* Passage given

Reputation: 671
I am trying to find a way to list only the names that have an accent.
I am using the following example taken from this question https://dba.stackexchange.com/questions/94887/what-is-the-impact-of-lc-ctype-on-a-postgresql-database
select firstname from (values ('bernard'), ('bérénice'), ('béatrice'), ('boris'))
AS l(firstname)
order by firstname collate "C";
Current output is
firstname
-------
bernard
boris
béatrice
bérénice
Expected output is
firstname
-------
béatrice
bérénice
Any ida what I should put in the where statement?
Upvotes: 3
Views: 674
Reputation: 16377
It's possible this will yield more than you ask for, but if you want to find all records that contain Unicode characters, you can use a regular expression for "not ASCII":
select firstname
from (values ('bernard'), ('bérénice'), ('béatrice'), ('boris'))

* Problem
Carry the PostgreSQL thread about accented names forward from its final line. None of the data that comes next is needed.

* Text and item location entries
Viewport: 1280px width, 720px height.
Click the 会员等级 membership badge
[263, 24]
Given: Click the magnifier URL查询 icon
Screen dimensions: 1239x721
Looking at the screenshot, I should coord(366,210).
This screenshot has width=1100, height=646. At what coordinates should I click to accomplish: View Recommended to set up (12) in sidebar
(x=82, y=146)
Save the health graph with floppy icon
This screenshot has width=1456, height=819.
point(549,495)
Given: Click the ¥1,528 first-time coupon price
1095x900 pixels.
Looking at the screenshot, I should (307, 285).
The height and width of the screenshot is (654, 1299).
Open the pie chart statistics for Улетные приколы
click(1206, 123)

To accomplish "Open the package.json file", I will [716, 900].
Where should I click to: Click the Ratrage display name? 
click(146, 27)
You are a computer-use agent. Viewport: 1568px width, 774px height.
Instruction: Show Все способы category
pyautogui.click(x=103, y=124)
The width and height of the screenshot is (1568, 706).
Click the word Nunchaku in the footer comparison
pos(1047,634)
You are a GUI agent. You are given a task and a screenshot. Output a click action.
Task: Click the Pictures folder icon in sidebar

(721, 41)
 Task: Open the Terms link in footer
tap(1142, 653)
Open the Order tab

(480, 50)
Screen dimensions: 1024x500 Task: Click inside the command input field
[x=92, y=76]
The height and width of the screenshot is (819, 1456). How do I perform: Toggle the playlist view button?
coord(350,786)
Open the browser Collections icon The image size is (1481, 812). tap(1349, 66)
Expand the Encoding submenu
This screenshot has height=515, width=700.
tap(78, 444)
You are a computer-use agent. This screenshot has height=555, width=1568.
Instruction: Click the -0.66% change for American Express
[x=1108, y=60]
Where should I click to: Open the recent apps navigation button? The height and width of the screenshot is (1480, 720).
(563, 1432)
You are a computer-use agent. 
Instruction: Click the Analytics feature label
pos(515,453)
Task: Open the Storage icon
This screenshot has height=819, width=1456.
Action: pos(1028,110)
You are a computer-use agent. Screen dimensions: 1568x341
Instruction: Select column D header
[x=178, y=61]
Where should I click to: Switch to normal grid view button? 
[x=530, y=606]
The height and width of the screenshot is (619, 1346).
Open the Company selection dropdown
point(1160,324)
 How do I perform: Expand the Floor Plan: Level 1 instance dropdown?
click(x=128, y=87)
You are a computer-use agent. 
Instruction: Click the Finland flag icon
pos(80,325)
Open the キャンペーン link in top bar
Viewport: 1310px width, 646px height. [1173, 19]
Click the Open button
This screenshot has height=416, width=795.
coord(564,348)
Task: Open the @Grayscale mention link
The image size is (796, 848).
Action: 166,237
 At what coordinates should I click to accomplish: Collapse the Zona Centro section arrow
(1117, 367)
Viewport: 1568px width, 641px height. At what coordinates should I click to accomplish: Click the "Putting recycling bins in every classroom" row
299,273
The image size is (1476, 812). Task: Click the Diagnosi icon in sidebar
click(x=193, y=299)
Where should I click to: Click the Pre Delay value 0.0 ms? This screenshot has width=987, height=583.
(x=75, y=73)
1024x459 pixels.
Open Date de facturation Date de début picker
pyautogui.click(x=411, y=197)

* Task output
AS l(firstname)
where
firstname ~ '[^[:ascii:]]'
Again, this will include more than just accents, but depending on your use case it might meet the need.
Upvotes: 3
Reputation: 644
You have to create an extension first:
CREATE EXTENSION unaccent;
Then you can check with this query:
SELECT l.firstname
FROM (VALUES ('bernard'), ('bérénice'), ('béatrice'), ('boris')) AS l(firstname)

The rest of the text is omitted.